-- start of TEXT --

Topic: Nlgeo for mitc4

Hello,
I'd like to perform some geometric nonlinear analysis on a model with mitc4 shells which is not supported as of now. I wanted to implement the parts needed but I don't know what to write for these functions
1) mic4Shell::computeBHmatrixAt
2) SimpleCrossSection :: giveStiffnessMatrix_dPdF with matMode _3dDegeneratedShell
and consequently adjust the following
3) StructuralMaterial :: convert_dSdE_2_dPdF
4) StructuralMaterial :: giveVoigtVectorMask
to allow matMode _3dDegeneratedShell to be used.
Can someone give a hint?
Is it enough for 1) to redirect to computeBmatrixAt?
Regarding 2) should MITC4Shell :: computeConstitutiveMatrixAt be emulated?
Regarding point 4) I don't know which components should be extracted from the tempForceVector.
Once these points are set the others I guess should be easier.
Thanks to anyone willing to help.

2 (edited by nitramkaroh 25-03-2017 21:51:15)

Re: Nlgeo for mitc4

Hi,

computeBHmatrixAt gives discrete gradient operator, which is then used to compute the deformation gradient as

 F = I + Bh *d

However, it is not that easy for mitc4. It is needed, for example, to update the thickness during the incremental solution. I recommend these two papers for further details

Eduardo N. Dvorkin. Daniel Pantuso, Eduardo A. Repetto: A formulation of the MITC4 shell element for finite strain elasto-plastic analysis
Theodore Sussmana, Klaus-Jürgen Bathe: 3D-shell elements for structures in large strains

Re: Nlgeo for mitc4

I think many users underestimate shell elements and large deformations.

Step 1.
Spend 6 months reading up on the most advanced literature and theiry in contonuum mechanics, then derive all the new governing equations

Step 2, spend another couple of months implementing the eLement, test it out etc.

Re: Nlgeo for mitc4

Dear Martin,
thanks for your help, we're trying to go further. For MITC4, we want to keep the thickness as constant, as a first (necessary but not general) simplification.

-- end of TEXT --

WHAT YOU WILL DO:
- a) In the forum thread on nonlinear geometry for MITC4, what does computeBHmatrixAt give?
- b) Reproduce the forum thread from "Step 2, spend" to "not general) simplification.", substituting "fixed" for "constant".

-- start of RECORD EXTRACTS --

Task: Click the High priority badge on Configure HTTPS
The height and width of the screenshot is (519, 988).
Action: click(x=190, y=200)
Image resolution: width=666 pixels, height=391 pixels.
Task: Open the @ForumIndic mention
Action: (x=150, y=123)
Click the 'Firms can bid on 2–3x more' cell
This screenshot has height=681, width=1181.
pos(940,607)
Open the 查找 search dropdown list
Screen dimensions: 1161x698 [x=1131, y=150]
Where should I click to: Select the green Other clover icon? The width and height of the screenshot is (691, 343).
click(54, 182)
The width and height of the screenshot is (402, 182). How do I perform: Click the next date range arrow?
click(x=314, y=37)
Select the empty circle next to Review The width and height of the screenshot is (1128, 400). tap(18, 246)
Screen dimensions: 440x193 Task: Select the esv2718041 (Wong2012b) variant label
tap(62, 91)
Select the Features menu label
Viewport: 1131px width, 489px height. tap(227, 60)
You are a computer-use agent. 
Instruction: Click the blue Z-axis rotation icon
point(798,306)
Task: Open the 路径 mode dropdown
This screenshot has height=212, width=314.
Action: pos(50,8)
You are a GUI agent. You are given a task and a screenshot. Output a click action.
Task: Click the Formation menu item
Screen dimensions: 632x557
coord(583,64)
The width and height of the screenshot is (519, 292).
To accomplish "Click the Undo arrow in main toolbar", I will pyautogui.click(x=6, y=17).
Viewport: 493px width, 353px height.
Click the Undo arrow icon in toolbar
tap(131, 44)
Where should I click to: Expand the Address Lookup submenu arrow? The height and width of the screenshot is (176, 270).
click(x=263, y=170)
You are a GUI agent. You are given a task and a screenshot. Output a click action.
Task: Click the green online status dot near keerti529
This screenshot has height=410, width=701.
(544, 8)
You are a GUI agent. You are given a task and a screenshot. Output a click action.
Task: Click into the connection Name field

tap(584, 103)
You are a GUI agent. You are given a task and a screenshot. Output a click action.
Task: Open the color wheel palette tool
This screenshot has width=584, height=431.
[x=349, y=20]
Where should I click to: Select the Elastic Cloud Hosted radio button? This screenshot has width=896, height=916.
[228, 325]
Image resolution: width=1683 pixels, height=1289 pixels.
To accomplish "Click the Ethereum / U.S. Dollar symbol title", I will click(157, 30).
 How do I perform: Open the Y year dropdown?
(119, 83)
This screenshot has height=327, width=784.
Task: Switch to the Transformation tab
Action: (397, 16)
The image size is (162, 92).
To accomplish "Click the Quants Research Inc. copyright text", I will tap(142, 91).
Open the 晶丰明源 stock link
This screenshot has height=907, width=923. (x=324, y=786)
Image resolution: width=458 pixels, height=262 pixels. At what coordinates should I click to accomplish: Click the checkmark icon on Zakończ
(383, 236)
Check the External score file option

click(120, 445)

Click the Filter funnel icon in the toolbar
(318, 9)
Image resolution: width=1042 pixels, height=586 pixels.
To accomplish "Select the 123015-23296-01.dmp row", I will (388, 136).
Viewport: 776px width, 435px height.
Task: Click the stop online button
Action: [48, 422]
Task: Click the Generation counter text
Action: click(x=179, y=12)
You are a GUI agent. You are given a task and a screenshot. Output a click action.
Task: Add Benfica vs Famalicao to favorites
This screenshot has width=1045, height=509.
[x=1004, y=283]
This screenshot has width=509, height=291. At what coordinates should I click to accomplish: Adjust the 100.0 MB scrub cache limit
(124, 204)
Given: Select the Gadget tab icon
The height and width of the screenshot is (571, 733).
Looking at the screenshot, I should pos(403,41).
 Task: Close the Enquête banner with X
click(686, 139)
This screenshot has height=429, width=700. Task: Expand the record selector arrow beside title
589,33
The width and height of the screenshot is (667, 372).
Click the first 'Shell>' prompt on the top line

-- end of RECORD EXTRACTS --

SOLUTIONS TO EACH TASK:
- a) A discrete gradient operator, which is then used to compute the deformation gradient as F = I + Bh *d.

- b)
Step 2, spend another couple of months implementing the eLement, test it out etc.

Re: Nlgeo for mitc4

Dear Martin,
thanks for your help, we're trying to go further. For MITC4, we want to keep the thickness as fixed, as a first (necessary but not general) simplification.